*WHAT THE TASK ASKS*
Every line of the data below should be printed exactly. Nothing may be dropped.

——————

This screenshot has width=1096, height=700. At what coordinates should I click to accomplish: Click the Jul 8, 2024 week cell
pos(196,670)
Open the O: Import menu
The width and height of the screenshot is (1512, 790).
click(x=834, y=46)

——————

*COMPLETED TASK*
This screenshot has width=1096, height=700. At what coordinates should I click to accomplish: Click the Jul 8, 2024 week cell
pos(196,670)
Open the O: Import menu
The width and height of the screenshot is (1512, 790).
click(x=834, y=46)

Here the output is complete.